## [What the task asks]
Render each line of the listing below as a JSON list of strings, one string per line, leaving out the blank lines.

## [Data records]
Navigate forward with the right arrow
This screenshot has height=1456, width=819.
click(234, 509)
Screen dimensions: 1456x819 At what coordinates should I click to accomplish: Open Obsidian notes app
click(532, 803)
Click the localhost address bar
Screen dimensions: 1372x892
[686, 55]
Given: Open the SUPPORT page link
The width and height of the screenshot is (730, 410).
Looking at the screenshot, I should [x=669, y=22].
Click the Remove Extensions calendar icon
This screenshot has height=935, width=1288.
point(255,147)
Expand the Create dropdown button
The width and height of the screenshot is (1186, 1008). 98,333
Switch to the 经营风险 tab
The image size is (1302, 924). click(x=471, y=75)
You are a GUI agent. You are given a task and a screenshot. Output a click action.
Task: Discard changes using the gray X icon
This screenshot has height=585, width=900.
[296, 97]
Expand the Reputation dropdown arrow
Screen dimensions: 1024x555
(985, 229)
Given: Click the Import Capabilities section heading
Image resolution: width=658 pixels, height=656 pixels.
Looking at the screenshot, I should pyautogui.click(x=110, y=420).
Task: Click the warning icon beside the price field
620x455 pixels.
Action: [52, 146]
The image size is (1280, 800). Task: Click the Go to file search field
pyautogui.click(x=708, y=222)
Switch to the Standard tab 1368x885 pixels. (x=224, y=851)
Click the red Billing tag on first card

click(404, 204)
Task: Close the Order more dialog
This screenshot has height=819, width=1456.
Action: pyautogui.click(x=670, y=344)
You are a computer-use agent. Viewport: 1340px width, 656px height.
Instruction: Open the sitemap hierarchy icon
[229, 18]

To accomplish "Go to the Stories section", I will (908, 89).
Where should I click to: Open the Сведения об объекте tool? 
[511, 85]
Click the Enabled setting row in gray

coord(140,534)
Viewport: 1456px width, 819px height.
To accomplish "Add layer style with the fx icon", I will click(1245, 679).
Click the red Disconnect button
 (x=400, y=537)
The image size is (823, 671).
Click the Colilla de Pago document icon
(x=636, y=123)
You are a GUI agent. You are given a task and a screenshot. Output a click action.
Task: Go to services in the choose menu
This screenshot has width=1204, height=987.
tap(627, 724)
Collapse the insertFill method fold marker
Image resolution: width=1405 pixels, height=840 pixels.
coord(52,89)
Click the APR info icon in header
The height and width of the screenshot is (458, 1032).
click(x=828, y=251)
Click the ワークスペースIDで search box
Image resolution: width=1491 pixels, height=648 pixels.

## [Solved exercise]
[
  "Navigate forward with the right arrow",
  "This screenshot has height=1456, width=819.",
  "click(234, 509)",
  "Screen dimensions: 1456x819 At what coordinates should I click to accomplish: Open Obsidian notes app",
  "click(532, 803)",
  "Click the localhost address bar",
  "Screen dimensions: 1372x892",
  "[686, 55]",
  "Given: Open the SUPPORT page link",
  "The width and height of the screenshot is (730, 410).",
  "Looking at the screenshot, I should [x=669, y=22].",
  "Click the Remove Extensions calendar icon",
  "This screenshot has height=935, width=1288.",
  "point(255,147)",
  "Expand the Create dropdown button",
  "The width and height of the screenshot is (1186, 1008). 98,333",
  "Switch to the 经营风险 tab",
  "The image size is (1302, 924). click(x=471, y=75)",
  "You are a GUI agent. You are given a task and a screenshot. Output a click action.",
  "Task: Discard changes using the gray X icon",
  "This screenshot has height=585, width=900.",
  "[296, 97]",
  "Expand the Reputation dropdown arrow",
  "Screen dimensions: 1024x555",
  "(985, 229)",
  "Given: Click the Import Capabilities section heading",
  "Image resolution: width=658 pixels, height=656 pixels.",
  "Looking at the screenshot, I should pyautogui.click(x=110, y=420).",
  "Task: Click the warning icon beside the price field",
  "620x455 pixels.",
  "Action: [52, 146]",
  "The image size is (1280, 800). Task: Click the Go to file search field",
  "pyautogui.click(x=708, y=222)",
  "Switch to the Standard tab 1368x885 pixels. (x=224, y=851)",
  "Click the red Billing tag on first card",
  "click(404, 204)",
  "Task: Close the Order more dialog",
  "This screenshot has height=819, width=1456.",
  "Action: pyautogui.click(x=670, y=344)",
  "You are a computer-use agent. Viewport: 1340px width, 656px height.",
  "Instruction: Open the sitemap hierarchy icon",
  "[229, 18]",
  "To accomplish \"Go to the Stories section\", I will (908, 89).",
  "Where should I click to: Open the Сведения об объекте tool? ",
  "[511, 85]",
  "Click the Enabled setting row in gray",
  "coord(140,534)",
  "Viewport: 1456px width, 819px height.",
  "To accomplish \"Add layer style with the fx icon\", I will click(1245, 679).",
  "Click the red Disconnect button",
  " (x=400, y=537)",
  "The image size is (823, 671).",
  "Click the Colilla de Pago document icon",
  "(x=636, y=123)",
  "You are a GUI agent. You are given a task and a screenshot. Output a click action.",
  "Task: Go to services in the choose menu",
  "This screenshot has width=1204, height=987.",
  "tap(627, 724)",
  "Collapse the insertFill method fold marker",
  "Image resolution: width=1405 pixels, height=840 pixels.",
  "coord(52,89)",
  "Click the APR info icon in header",
  "The height and width of the screenshot is (458, 1032).",
  "click(x=828, y=251)",
  "Click the ワークスペースIDで search box",
  "Image resolution: width=1491 pixels, height=648 pixels."
]